In iOS 13, asking Siri for the weather shows you the current forecast, the upcoming hourly forecast, and a few other details.
Updating this experience for the compact UI in iOS 14 was an exercise in choosing the most essential things.
In the new compact UI, we focused on just the most succinct and helpful answer possible.
This meant eliminating things that weren't directly relevant.
But this doesn't mean minimalism for minimalism's sake. It's really about getting to the heart of what the user intention is. Now, in iOS 14, if you ask for the weather, you'll get exactly that.
In iOS 14, we brought the same great compact UI experience over to Shortcuts.
If your shortcut needs input from you, a new compact UI will appear.
This works for entering text, numbers, dates and more.
You can even compose messages and emails, pick a photo, or choose a song.
We also extended the same UI treatment everywhere you can run a shortcut. Before, you may have needed to jump into the Shortcuts app to complete a task. Now your shortcuts will run seamlessly in the background, and will only prompt you if the shortcut needs input from you.
This makes a lot of sense, because after all, shortcuts has always been about getting the user to what they want to do even faster. We want to help you understand how to apply this new design principle in your intents.
There are a few cases you should be aware of.
The first is disambiguation, when you're asking follow-up questions to clarify the user's intent.
The second is Intents UI, which is how your app UI shows in Siri and Shortcuts.
Let's talk about disambiguation.
With conversational shortcuts, you have the opportunity to ask follow-up questions.
If you're taking advantage of this for your intents, you should consider adopting the new APIs for customizing how the list is presented.
New in iOS 14, you have the option to add images and subtitles to your option list.
This can help people visually differentiate between similar options, which can be important, for example, when ordering soup.
But use these judiciously, and use your best judgment.
Imagery can help someone make the right choice, but it can also end up feeling overwhelming with too much information onscreen.
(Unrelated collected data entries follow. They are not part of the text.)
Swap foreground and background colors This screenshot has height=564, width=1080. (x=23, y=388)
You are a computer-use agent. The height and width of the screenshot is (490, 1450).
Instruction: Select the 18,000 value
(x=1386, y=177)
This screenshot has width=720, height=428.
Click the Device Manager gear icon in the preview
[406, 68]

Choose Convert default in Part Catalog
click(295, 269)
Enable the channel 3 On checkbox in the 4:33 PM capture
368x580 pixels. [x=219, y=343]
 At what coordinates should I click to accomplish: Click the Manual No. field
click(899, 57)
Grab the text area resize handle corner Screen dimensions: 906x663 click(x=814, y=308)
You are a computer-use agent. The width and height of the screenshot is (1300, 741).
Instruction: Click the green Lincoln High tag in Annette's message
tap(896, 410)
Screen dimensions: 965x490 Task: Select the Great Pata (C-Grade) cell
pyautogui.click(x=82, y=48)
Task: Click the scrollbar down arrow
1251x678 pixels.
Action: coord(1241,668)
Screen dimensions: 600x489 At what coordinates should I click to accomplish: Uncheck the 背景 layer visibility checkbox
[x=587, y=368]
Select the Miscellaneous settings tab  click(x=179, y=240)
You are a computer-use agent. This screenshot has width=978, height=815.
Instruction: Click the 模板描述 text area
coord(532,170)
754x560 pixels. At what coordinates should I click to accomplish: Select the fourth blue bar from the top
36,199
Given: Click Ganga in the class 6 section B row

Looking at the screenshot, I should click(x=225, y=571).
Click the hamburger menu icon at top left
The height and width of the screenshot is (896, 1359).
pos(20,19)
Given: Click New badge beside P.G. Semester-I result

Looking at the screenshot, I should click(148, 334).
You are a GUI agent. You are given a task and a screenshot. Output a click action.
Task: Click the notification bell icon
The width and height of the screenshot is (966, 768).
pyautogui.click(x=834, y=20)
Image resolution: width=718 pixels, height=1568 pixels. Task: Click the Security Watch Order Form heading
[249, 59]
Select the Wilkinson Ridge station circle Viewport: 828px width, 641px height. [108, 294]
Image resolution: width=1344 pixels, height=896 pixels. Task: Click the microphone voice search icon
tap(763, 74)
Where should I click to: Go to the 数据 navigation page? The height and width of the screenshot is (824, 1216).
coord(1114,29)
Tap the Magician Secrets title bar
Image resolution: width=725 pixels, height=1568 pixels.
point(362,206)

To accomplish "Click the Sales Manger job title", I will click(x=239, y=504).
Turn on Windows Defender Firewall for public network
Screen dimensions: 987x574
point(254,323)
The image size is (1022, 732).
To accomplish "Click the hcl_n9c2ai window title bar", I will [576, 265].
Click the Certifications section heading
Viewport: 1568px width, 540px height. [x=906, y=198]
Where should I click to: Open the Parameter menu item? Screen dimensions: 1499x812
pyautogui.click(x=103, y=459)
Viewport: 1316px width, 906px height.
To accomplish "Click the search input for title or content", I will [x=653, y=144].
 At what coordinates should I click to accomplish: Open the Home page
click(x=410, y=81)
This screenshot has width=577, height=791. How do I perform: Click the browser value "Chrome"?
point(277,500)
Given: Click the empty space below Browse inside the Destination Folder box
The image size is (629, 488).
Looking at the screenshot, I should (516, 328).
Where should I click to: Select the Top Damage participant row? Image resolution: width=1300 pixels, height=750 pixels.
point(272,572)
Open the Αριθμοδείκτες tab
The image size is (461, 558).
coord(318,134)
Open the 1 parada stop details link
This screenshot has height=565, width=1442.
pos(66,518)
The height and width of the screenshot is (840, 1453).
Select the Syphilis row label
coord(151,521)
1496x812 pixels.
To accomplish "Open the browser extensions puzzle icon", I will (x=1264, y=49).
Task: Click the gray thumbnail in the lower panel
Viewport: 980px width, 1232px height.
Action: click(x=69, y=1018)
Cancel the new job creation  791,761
Now, let's talk about Intents UI.
Your Intents UI now appears in this new compact UI, whether you're running from Siri or Shortcuts.
When designing your Intents UI for this new environment, consider what your intent is supposed to do, and what is actually important to show when using it.
Because the compact UI appears on top of whatever the user is doing, the less vertical space your Intents UI takes up, the more lightweight the experience will feel.
Consider providing a shorter snippet where possible, to minimize disruption to the user's current context.
In order to help the snippet UI defer to the context it's being presented in, Intents UIs now use a consistent background material whether they're run from Siri or from Shortcuts.